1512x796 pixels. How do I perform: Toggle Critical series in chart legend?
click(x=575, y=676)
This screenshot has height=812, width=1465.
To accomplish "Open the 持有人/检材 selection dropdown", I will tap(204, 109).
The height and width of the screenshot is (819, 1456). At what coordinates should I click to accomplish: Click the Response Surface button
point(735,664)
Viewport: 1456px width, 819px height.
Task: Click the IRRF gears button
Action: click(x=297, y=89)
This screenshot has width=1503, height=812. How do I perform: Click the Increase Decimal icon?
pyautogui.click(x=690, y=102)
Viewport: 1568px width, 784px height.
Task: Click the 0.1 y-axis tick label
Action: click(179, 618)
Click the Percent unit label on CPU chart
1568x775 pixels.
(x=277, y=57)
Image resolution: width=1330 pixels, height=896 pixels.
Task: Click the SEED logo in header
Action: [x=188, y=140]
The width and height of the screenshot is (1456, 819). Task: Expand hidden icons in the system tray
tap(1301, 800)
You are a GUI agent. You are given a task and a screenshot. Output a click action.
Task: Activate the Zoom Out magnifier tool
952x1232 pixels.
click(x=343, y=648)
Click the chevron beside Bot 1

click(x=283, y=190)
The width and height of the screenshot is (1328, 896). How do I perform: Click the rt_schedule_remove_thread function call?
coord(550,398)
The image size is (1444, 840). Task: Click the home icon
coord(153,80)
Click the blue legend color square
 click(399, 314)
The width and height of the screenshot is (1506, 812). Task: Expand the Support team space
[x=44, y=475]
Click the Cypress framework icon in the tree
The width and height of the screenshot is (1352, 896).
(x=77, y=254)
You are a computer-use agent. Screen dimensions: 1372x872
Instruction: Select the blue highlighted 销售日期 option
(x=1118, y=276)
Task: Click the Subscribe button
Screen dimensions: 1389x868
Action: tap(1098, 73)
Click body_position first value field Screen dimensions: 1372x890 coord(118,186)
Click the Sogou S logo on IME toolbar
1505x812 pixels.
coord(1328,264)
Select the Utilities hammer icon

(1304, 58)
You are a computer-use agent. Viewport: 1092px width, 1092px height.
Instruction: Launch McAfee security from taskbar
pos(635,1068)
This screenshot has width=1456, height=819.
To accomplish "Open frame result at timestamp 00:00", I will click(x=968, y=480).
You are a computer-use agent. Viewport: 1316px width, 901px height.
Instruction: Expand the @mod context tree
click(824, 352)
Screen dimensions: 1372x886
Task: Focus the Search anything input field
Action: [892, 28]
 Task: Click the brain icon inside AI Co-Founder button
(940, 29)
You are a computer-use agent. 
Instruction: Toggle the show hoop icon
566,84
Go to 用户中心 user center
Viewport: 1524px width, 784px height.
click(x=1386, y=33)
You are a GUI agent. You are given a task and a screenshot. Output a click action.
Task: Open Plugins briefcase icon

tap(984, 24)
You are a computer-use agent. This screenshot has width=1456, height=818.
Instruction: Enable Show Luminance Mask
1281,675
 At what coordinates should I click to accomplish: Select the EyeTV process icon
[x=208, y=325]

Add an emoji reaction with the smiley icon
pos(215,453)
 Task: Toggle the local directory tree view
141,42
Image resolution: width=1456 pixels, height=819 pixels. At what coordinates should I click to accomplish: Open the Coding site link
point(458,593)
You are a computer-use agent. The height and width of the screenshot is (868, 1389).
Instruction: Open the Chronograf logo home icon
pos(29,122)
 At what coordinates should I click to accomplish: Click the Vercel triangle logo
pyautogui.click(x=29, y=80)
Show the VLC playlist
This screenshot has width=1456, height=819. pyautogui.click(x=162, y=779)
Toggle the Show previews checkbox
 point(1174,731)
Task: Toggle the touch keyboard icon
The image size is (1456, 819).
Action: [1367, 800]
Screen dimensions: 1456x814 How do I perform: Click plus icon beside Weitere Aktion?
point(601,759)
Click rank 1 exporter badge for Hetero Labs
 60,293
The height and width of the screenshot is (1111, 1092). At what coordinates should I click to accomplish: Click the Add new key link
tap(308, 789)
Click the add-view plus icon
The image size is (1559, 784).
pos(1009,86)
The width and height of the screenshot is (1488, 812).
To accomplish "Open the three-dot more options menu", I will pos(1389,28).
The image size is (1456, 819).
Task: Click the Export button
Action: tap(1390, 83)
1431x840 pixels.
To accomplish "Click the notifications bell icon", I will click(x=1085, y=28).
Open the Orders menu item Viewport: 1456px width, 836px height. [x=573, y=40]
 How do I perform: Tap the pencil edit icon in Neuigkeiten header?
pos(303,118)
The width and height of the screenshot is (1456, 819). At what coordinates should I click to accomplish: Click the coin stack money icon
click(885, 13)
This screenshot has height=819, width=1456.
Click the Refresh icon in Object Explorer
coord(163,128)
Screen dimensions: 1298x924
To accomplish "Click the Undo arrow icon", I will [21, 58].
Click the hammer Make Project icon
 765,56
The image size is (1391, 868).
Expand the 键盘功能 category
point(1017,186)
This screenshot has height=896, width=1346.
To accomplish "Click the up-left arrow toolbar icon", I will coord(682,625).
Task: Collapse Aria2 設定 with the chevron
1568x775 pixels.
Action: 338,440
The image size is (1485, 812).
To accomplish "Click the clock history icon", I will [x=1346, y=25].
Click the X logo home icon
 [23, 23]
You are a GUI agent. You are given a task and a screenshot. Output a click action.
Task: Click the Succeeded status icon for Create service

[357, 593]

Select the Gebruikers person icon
- - -
[Problem requirements]:
What is needed is an exact copy of all the data above.

[Exercise output]:
1512x796 pixels. How do I perform: Toggle Critical series in chart legend?
click(x=575, y=676)
This screenshot has height=812, width=1465.
To accomplish "Open the 持有人/检材 selection dropdown", I will tap(204, 109).
The height and width of the screenshot is (819, 1456). At what coordinates should I click to accomplish: Click the Response Surface button
point(735,664)
Viewport: 1456px width, 819px height.
Task: Click the IRRF gears button
Action: click(x=297, y=89)
This screenshot has width=1503, height=812. How do I perform: Click the Increase Decimal icon?
pyautogui.click(x=690, y=102)
Viewport: 1568px width, 784px height.
Task: Click the 0.1 y-axis tick label
Action: click(179, 618)
Click the Percent unit label on CPU chart
1568x775 pixels.
(x=277, y=57)
Image resolution: width=1330 pixels, height=896 pixels.
Task: Click the SEED logo in header
Action: [x=188, y=140]
The width and height of the screenshot is (1456, 819). Task: Expand hidden icons in the system tray
tap(1301, 800)
You are a GUI agent. You are given a task and a screenshot. Output a click action.
Task: Activate the Zoom Out magnifier tool
952x1232 pixels.
click(x=343, y=648)
Click the chevron beside Bot 1

click(x=283, y=190)
The width and height of the screenshot is (1328, 896). How do I perform: Click the rt_schedule_remove_thread function call?
coord(550,398)
The image size is (1444, 840). Task: Click the home icon
coord(153,80)
Click the blue legend color square
 click(399, 314)
The width and height of the screenshot is (1506, 812). Task: Expand the Support team space
[x=44, y=475]
Click the Cypress framework icon in the tree
The width and height of the screenshot is (1352, 896).
(x=77, y=254)
You are a computer-use agent. Screen dimensions: 1372x872
Instruction: Select the blue highlighted 销售日期 option
(x=1118, y=276)
Task: Click the Subscribe button
Screen dimensions: 1389x868
Action: tap(1098, 73)
Click body_position first value field Screen dimensions: 1372x890 coord(118,186)
Click the Sogou S logo on IME toolbar
1505x812 pixels.
coord(1328,264)
Select the Utilities hammer icon

(1304, 58)
You are a computer-use agent. Viewport: 1092px width, 1092px height.
Instruction: Launch McAfee security from taskbar
pos(635,1068)
This screenshot has width=1456, height=819.
To accomplish "Open frame result at timestamp 00:00", I will click(x=968, y=480).
You are a computer-use agent. Viewport: 1316px width, 901px height.
Instruction: Expand the @mod context tree
click(824, 352)
Screen dimensions: 1372x886
Task: Focus the Search anything input field
Action: [892, 28]
 Task: Click the brain icon inside AI Co-Founder button
(940, 29)
You are a computer-use agent. 
Instruction: Toggle the show hoop icon
566,84
Go to 用户中心 user center
Viewport: 1524px width, 784px height.
click(x=1386, y=33)
You are a GUI agent. You are given a task and a screenshot. Output a click action.
Task: Open Plugins briefcase icon

tap(984, 24)
You are a computer-use agent. This screenshot has width=1456, height=818.
Instruction: Enable Show Luminance Mask
1281,675
 At what coordinates should I click to accomplish: Select the EyeTV process icon
[x=208, y=325]

Add an emoji reaction with the smiley icon
pos(215,453)
 Task: Toggle the local directory tree view
141,42
Image resolution: width=1456 pixels, height=819 pixels. At what coordinates should I click to accomplish: Open the Coding site link
point(458,593)
You are a computer-use agent. The height and width of the screenshot is (868, 1389).
Instruction: Open the Chronograf logo home icon
pos(29,122)
 At what coordinates should I click to accomplish: Click the Vercel triangle logo
pyautogui.click(x=29, y=80)
Show the VLC playlist
This screenshot has width=1456, height=819. pyautogui.click(x=162, y=779)
Toggle the Show previews checkbox
 point(1174,731)
Task: Toggle the touch keyboard icon
The image size is (1456, 819).
Action: [1367, 800]
Screen dimensions: 1456x814 How do I perform: Click plus icon beside Weitere Aktion?
point(601,759)
Click rank 1 exporter badge for Hetero Labs
 60,293
The height and width of the screenshot is (1111, 1092). At what coordinates should I click to accomplish: Click the Add new key link
tap(308, 789)
Click the add-view plus icon
The image size is (1559, 784).
pos(1009,86)
The width and height of the screenshot is (1488, 812).
To accomplish "Open the three-dot more options menu", I will pos(1389,28).
The image size is (1456, 819).
Task: Click the Export button
Action: tap(1390, 83)
1431x840 pixels.
To accomplish "Click the notifications bell icon", I will click(x=1085, y=28).
Open the Orders menu item Viewport: 1456px width, 836px height. [x=573, y=40]
 How do I perform: Tap the pencil edit icon in Neuigkeiten header?
pos(303,118)
The width and height of the screenshot is (1456, 819). At what coordinates should I click to accomplish: Click the coin stack money icon
click(885, 13)
This screenshot has height=819, width=1456.
Click the Refresh icon in Object Explorer
coord(163,128)
Screen dimensions: 1298x924
To accomplish "Click the Undo arrow icon", I will [21, 58].
Click the hammer Make Project icon
 765,56
The image size is (1391, 868).
Expand the 键盘功能 category
point(1017,186)
This screenshot has height=896, width=1346.
To accomplish "Click the up-left arrow toolbar icon", I will coord(682,625).
Task: Collapse Aria2 設定 with the chevron
1568x775 pixels.
Action: 338,440
The image size is (1485, 812).
To accomplish "Click the clock history icon", I will [x=1346, y=25].
Click the X logo home icon
 [23, 23]
You are a GUI agent. You are given a task and a screenshot. Output a click action.
Task: Click the Succeeded status icon for Create service

[357, 593]

Select the Gebruikers person icon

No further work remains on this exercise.